• _About this task_: Each entry needs to be reproduced exactly as it is.

• _Data_:

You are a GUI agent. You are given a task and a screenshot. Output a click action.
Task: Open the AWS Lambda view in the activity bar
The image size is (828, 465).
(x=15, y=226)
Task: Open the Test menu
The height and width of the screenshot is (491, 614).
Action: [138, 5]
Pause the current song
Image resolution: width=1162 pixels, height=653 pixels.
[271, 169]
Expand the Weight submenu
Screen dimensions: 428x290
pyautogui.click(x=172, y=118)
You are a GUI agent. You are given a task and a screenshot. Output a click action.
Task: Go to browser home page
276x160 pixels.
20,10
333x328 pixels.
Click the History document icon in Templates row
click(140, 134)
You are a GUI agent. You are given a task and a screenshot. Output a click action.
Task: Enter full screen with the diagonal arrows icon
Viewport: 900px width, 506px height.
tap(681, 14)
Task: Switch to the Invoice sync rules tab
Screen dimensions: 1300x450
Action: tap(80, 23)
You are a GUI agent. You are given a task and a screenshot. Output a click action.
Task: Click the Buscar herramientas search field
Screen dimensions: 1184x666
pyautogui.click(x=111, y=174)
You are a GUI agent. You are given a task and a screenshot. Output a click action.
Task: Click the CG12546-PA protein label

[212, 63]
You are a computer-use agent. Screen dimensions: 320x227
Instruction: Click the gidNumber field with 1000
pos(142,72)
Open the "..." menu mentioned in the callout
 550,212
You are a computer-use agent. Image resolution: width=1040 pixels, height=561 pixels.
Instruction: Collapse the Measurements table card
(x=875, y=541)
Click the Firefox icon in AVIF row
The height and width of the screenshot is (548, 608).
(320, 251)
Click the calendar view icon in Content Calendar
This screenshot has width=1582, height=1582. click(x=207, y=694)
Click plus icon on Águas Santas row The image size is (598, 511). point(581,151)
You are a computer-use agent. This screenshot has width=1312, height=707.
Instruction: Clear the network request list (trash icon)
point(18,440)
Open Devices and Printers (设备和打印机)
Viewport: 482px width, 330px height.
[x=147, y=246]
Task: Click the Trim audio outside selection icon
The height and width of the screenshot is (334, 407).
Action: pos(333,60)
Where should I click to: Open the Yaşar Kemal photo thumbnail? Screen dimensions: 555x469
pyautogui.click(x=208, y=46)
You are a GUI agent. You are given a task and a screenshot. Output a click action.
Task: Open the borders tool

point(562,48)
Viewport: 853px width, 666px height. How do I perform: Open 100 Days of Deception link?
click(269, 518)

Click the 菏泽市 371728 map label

• _Output for this exercise_:
You are a GUI agent. You are given a task and a screenshot. Output a click action.
Task: Open the AWS Lambda view in the activity bar
The image size is (828, 465).
(x=15, y=226)
Task: Open the Test menu
The height and width of the screenshot is (491, 614).
Action: [138, 5]
Pause the current song
Image resolution: width=1162 pixels, height=653 pixels.
[271, 169]
Expand the Weight submenu
Screen dimensions: 428x290
pyautogui.click(x=172, y=118)
You are a GUI agent. You are given a task and a screenshot. Output a click action.
Task: Go to browser home page
276x160 pixels.
20,10
333x328 pixels.
Click the History document icon in Templates row
click(140, 134)
You are a GUI agent. You are given a task and a screenshot. Output a click action.
Task: Enter full screen with the diagonal arrows icon
Viewport: 900px width, 506px height.
tap(681, 14)
Task: Switch to the Invoice sync rules tab
Screen dimensions: 1300x450
Action: tap(80, 23)
You are a GUI agent. You are given a task and a screenshot. Output a click action.
Task: Click the Buscar herramientas search field
Screen dimensions: 1184x666
pyautogui.click(x=111, y=174)
You are a GUI agent. You are given a task and a screenshot. Output a click action.
Task: Click the CG12546-PA protein label

[212, 63]
You are a computer-use agent. Screen dimensions: 320x227
Instruction: Click the gidNumber field with 1000
pos(142,72)
Open the "..." menu mentioned in the callout
 550,212
You are a computer-use agent. Image resolution: width=1040 pixels, height=561 pixels.
Instruction: Collapse the Measurements table card
(x=875, y=541)
Click the Firefox icon in AVIF row
The height and width of the screenshot is (548, 608).
(320, 251)
Click the calendar view icon in Content Calendar
This screenshot has width=1582, height=1582. click(x=207, y=694)
Click plus icon on Águas Santas row The image size is (598, 511). point(581,151)
You are a computer-use agent. This screenshot has width=1312, height=707.
Instruction: Clear the network request list (trash icon)
point(18,440)
Open Devices and Printers (设备和打印机)
Viewport: 482px width, 330px height.
[x=147, y=246]
Task: Click the Trim audio outside selection icon
The height and width of the screenshot is (334, 407).
Action: pos(333,60)
Where should I click to: Open the Yaşar Kemal photo thumbnail? Screen dimensions: 555x469
pyautogui.click(x=208, y=46)
You are a GUI agent. You are given a task and a screenshot. Output a click action.
Task: Open the borders tool

point(562,48)
Viewport: 853px width, 666px height. How do I perform: Open 100 Days of Deception link?
click(269, 518)

Click the 菏泽市 371728 map label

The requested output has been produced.